Task brief
With the pictures left out, transcribe exactly the lines from the one with "Where should I click to: Save" through the end of the data.

--- Data for this exercise Enclosed Below ---

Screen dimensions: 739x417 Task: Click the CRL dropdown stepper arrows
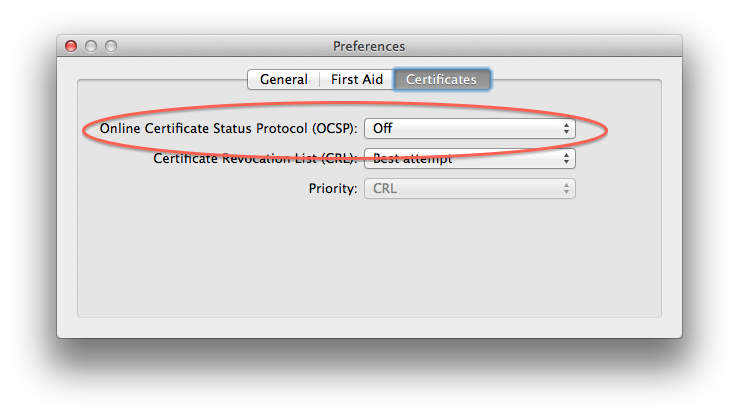pos(566,158)
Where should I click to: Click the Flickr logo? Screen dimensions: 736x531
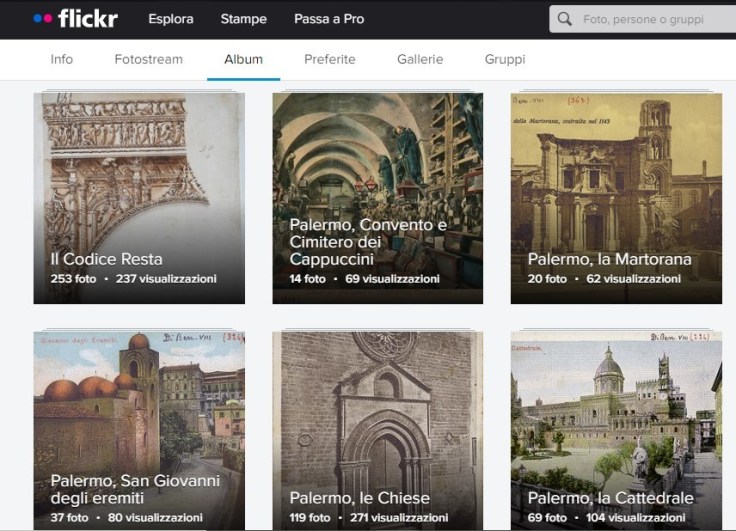75,19
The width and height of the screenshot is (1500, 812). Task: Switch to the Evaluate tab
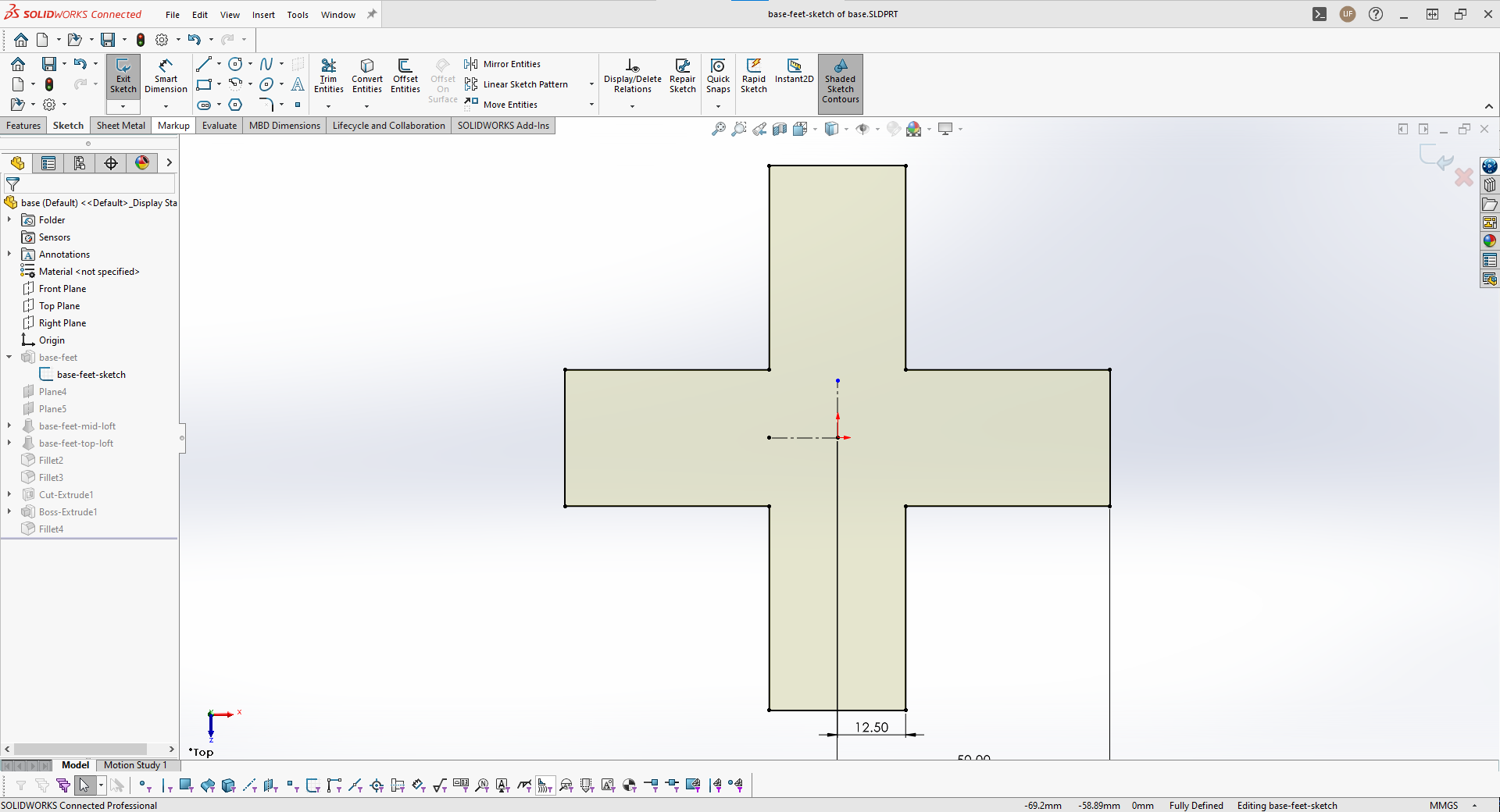point(220,126)
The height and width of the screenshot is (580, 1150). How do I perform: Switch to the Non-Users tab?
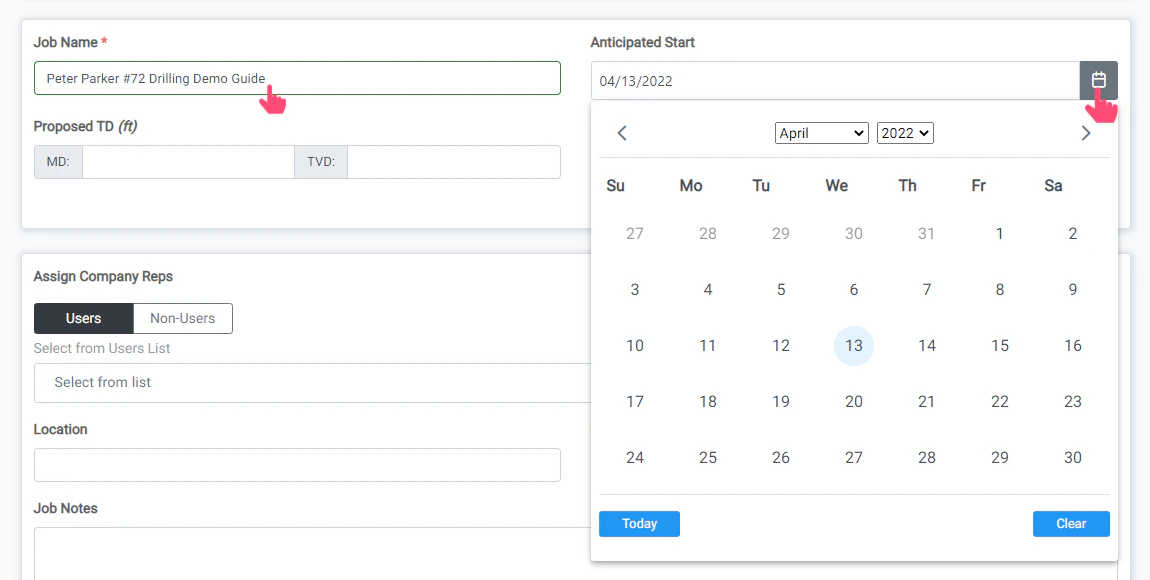point(182,318)
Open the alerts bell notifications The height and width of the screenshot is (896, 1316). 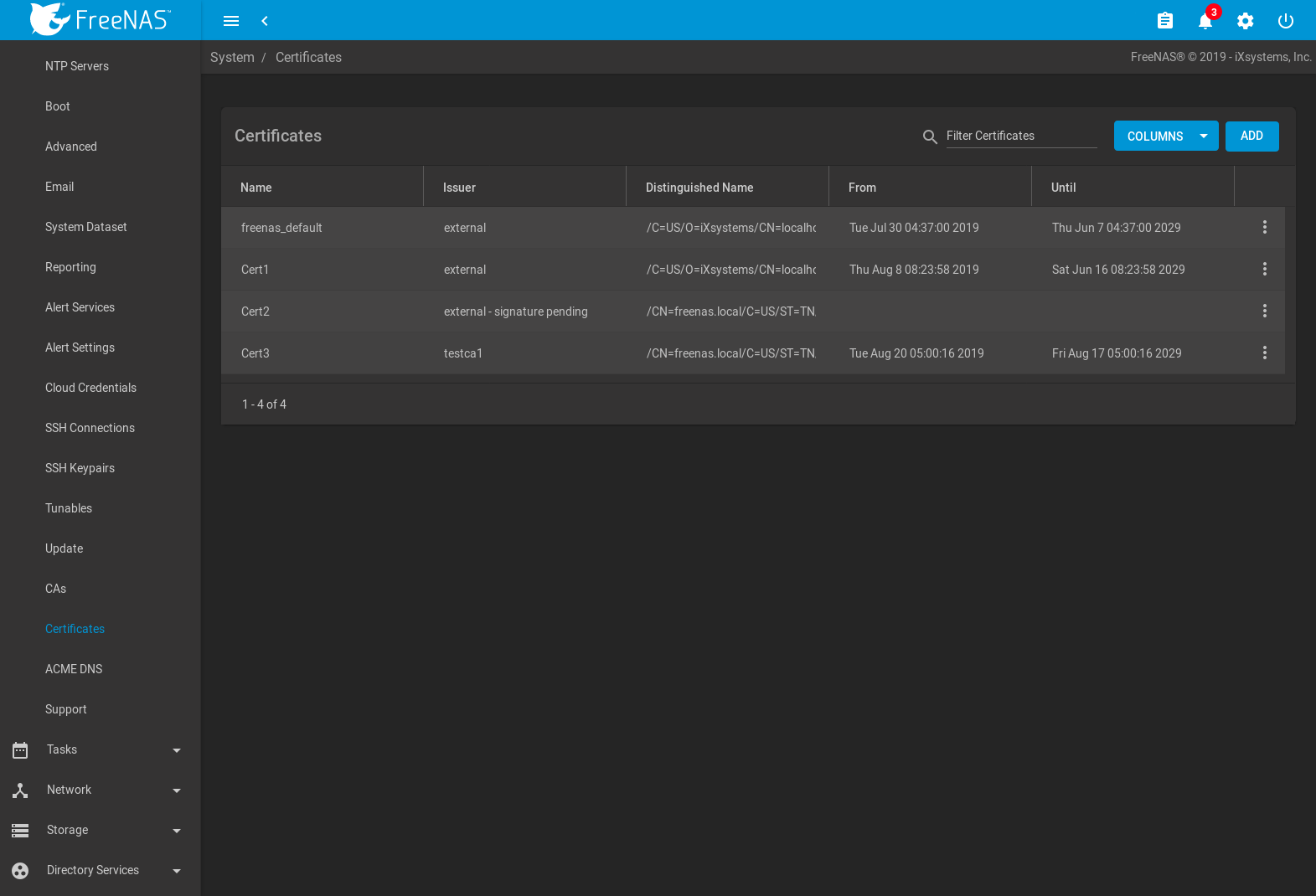[1205, 21]
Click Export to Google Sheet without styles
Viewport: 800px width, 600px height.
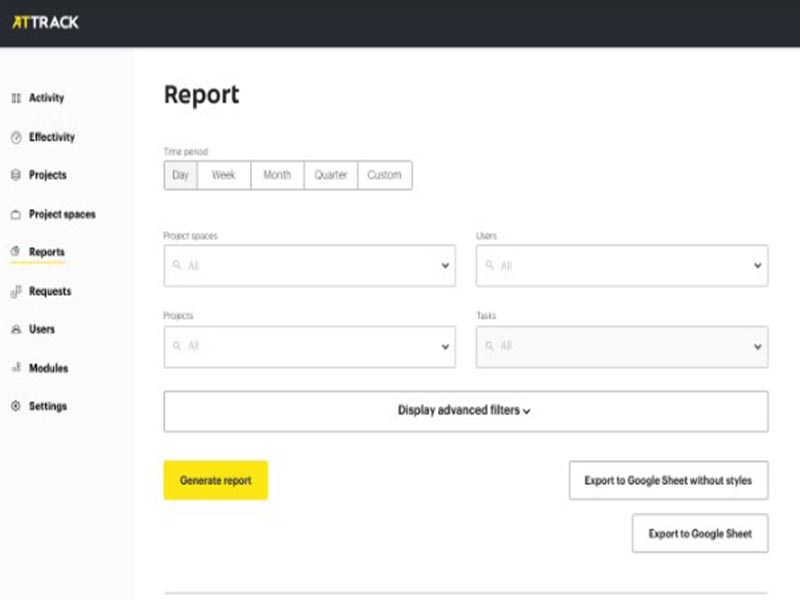[668, 480]
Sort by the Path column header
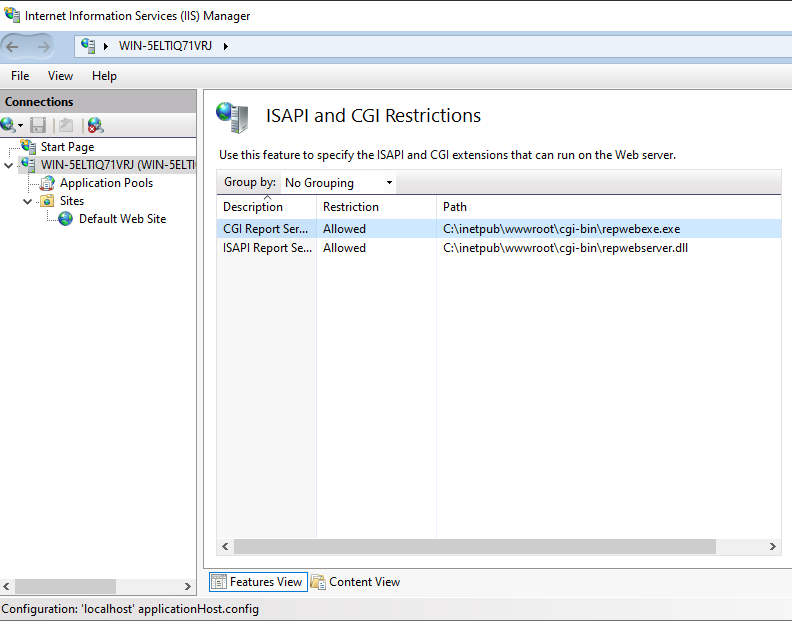The image size is (792, 621). point(455,207)
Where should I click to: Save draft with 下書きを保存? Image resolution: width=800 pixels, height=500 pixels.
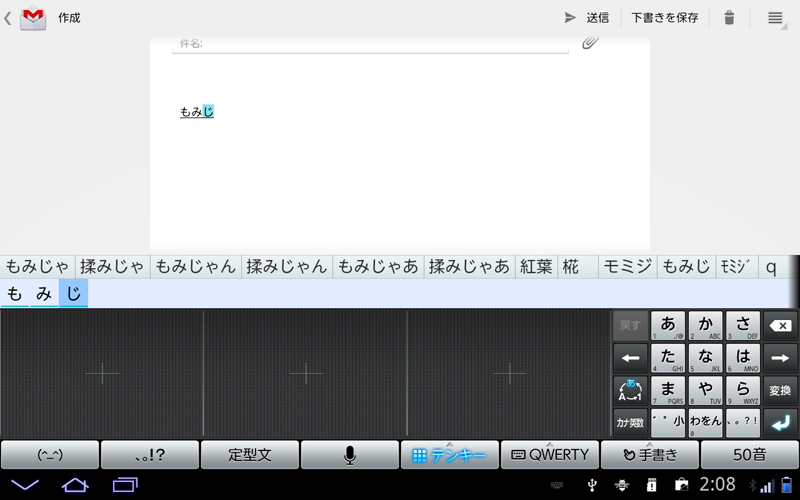click(664, 18)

--- End of Enclosed Data for this exercise ---

Reply
Where should I click to: Save draft with 下書きを保存? Image resolution: width=800 pixels, height=500 pixels.
click(664, 18)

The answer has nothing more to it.